Clinical and molecular spectrum of tuberous sclerosis complex in a regional cohort: an efficacy and outcome study with antiseizure medication plus mTOR inhibitor therapy

Objective: Tuberous sclerosis complex (TSC) is a genetic, multisystemic disease that causes severe and drug-resistant epilepsy. In this rectrospective cohort study, we aimed to determine the clinical and molecular spectrum of TSC in a regional cohort. Methods: Fifty-five patients who had been followed at least one year follow-up after the initial diagnosis enrolled in the study with using Revised Diagnostic Criteria for Tuberous Sclerosis Complex.
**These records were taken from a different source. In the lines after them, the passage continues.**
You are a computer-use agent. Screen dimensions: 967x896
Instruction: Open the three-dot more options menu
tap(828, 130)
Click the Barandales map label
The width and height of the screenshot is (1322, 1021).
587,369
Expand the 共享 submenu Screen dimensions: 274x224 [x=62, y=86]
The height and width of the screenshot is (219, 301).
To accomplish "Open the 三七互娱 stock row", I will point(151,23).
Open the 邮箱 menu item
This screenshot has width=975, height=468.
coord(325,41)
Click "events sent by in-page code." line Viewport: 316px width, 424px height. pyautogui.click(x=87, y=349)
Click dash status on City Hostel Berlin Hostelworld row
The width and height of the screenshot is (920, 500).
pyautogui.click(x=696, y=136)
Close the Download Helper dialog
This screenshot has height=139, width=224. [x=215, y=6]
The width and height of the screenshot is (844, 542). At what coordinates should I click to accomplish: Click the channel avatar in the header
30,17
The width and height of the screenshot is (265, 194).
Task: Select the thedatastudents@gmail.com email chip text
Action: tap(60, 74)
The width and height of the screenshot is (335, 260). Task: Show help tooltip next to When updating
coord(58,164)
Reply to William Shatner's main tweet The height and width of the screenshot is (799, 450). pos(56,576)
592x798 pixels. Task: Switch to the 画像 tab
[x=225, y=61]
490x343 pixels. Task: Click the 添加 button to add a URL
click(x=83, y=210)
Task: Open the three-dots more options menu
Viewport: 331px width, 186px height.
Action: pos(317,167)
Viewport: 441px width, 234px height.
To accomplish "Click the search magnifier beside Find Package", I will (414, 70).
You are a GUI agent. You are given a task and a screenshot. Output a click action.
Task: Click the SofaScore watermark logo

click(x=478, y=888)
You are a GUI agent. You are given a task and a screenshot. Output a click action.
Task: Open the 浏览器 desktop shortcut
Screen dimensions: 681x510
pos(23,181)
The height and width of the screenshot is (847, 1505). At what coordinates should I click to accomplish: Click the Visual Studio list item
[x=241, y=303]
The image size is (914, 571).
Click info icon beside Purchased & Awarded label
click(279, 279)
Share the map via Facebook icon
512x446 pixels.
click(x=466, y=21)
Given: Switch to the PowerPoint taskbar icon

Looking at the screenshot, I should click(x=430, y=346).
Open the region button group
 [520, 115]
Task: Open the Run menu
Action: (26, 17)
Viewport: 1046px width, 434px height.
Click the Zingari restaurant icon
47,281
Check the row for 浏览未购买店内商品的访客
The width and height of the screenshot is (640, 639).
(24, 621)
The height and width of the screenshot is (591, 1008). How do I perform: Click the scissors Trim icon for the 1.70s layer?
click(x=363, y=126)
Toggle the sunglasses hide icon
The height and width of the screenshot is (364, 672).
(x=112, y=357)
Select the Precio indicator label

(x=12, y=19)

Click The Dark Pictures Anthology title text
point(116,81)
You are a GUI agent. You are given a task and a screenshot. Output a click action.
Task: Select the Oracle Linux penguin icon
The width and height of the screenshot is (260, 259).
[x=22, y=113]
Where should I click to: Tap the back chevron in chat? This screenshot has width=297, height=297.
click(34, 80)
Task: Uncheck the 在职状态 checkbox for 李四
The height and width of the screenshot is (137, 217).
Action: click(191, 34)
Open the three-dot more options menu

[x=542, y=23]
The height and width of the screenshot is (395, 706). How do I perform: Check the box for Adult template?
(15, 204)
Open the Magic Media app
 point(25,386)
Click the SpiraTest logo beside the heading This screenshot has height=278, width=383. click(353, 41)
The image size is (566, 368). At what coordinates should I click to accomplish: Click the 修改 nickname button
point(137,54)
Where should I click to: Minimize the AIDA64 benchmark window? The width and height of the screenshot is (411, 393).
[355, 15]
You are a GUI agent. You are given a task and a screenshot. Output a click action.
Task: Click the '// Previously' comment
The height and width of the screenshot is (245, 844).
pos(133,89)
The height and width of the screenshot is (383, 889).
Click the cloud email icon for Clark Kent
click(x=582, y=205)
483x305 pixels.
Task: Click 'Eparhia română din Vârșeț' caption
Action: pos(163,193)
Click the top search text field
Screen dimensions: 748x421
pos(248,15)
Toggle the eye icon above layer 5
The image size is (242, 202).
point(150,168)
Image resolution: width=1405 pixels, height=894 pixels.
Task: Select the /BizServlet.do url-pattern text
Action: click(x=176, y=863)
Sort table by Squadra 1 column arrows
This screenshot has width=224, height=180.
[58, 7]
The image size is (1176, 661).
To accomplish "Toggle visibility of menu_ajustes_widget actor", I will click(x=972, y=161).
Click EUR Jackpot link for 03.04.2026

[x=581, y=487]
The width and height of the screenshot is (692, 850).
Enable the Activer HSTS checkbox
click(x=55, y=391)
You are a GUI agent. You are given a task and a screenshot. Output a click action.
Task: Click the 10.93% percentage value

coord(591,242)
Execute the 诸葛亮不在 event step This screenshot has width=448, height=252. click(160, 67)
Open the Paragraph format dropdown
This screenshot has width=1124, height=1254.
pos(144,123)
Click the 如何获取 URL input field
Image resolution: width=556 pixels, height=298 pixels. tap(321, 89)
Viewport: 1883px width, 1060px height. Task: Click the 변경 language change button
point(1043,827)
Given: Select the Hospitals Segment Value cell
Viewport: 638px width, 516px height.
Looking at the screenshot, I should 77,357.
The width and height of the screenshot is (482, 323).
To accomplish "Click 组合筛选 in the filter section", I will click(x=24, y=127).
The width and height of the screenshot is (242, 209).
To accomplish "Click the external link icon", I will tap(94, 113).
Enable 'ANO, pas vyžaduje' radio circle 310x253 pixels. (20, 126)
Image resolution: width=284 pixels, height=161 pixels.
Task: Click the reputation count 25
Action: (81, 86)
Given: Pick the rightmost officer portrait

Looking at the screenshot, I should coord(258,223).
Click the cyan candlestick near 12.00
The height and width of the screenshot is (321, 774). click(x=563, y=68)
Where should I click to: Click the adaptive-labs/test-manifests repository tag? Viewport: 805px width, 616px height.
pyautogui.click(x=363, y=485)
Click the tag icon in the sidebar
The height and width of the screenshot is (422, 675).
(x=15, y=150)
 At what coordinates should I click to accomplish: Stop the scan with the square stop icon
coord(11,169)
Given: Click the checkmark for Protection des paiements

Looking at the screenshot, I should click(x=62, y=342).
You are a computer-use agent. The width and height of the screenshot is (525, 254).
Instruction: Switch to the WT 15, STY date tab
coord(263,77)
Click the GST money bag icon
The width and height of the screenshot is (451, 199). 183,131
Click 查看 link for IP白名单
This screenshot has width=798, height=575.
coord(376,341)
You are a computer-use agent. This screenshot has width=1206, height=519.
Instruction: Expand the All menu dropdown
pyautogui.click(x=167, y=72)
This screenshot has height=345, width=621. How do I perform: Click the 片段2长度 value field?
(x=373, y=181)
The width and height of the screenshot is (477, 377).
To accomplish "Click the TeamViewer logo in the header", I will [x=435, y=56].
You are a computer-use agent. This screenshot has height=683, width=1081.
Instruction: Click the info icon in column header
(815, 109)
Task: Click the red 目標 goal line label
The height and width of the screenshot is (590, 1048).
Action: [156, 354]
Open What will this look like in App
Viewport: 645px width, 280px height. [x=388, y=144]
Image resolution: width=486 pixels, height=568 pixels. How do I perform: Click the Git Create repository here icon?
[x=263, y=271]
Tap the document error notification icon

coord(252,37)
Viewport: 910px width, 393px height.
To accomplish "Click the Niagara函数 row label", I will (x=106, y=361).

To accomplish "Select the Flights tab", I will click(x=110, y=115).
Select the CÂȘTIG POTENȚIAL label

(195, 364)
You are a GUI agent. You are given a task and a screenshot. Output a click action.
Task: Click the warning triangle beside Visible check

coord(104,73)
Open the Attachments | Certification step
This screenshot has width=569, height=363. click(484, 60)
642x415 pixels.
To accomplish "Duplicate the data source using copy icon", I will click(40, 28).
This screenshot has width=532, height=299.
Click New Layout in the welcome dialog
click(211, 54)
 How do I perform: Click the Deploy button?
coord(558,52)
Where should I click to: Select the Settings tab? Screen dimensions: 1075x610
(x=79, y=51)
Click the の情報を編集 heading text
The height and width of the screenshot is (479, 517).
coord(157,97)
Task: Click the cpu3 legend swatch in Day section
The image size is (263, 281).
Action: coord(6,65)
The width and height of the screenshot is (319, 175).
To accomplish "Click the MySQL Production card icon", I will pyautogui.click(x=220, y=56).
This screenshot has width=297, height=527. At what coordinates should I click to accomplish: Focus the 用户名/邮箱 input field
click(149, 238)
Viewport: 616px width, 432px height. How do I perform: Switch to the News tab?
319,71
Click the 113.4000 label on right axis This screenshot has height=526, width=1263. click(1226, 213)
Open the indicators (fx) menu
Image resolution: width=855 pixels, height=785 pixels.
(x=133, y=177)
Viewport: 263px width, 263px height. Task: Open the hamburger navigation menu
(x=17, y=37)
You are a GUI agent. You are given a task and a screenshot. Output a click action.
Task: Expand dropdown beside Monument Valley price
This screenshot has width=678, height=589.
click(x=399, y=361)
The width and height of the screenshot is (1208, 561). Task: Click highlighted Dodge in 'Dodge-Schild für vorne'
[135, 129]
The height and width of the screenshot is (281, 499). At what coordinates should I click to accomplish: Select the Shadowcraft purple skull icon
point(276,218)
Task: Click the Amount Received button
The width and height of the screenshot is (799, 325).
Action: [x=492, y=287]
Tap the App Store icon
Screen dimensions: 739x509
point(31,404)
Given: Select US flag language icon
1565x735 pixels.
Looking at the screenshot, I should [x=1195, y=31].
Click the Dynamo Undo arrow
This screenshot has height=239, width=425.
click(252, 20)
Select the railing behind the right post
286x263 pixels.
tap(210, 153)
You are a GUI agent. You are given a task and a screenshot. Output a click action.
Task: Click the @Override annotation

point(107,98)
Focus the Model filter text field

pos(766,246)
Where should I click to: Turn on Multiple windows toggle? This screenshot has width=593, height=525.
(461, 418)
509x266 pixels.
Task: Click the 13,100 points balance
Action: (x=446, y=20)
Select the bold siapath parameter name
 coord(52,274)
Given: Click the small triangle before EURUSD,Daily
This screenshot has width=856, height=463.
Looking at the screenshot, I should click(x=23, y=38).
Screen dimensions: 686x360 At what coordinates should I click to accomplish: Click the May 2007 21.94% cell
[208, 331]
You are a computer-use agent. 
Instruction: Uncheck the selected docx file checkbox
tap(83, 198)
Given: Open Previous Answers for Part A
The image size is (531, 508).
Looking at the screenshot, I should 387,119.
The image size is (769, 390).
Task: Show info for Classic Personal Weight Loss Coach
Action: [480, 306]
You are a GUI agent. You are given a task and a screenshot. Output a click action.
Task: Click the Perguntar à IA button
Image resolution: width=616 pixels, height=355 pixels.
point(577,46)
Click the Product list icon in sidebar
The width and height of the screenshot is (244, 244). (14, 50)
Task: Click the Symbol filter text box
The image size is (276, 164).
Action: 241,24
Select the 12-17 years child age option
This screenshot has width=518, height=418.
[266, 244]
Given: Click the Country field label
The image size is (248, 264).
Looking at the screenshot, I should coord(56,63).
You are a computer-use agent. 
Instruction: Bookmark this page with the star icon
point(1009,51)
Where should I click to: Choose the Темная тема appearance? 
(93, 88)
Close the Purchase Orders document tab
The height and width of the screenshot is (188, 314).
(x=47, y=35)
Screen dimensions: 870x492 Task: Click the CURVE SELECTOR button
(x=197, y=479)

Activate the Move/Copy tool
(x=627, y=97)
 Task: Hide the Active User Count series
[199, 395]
Clinical demographics ( seizure semiology, seizure-onset age, antiseizure medication-ASM, mTOR therapy, seizure control rate, drug-refractory epilepsy-DRE, co-morbidities including autism and ADHD, and cognitive levels), EEG characteristics, MRI findings, and molecular spectrum were evaluated. Results: Active epilepsy was defined as 89.1% (n=49) in the study group. Other co-morbities were intellectual disability ( 63.6%), ADHD ( 47.2%) and autism ( 16.3%). Genetic analysis (n=18) revealed a pathogenic mutation (n=14, 78%) in the TSC1 (28%) or TSC2 gene (50%). Active epilepsy was defined with 80% in TSC1 mutation (+) patients and with 88.9% in TSC2 mutation (+) patients. DRE was defined in 47% (n=23) of patients with active epilepsy. Vigabatrin was selected as first ASM in 30% (n=15) of patients with active epilepsy and DRE occurred with 33.3% . Combined therapy (VGB plus mTOR therapy) was performed in 28 (57%) of the cohort with a favorable outcome in 46.2% (n=12). Non-pharmacologic therapy (ketogenic diet and VNS ) was applied in 6 (12.2%) patients with DRE.

Conclusion: A favorable seizure and overall outcome might be obtainable with early antiepileptic treatment of active epilepsy in patients with TSC.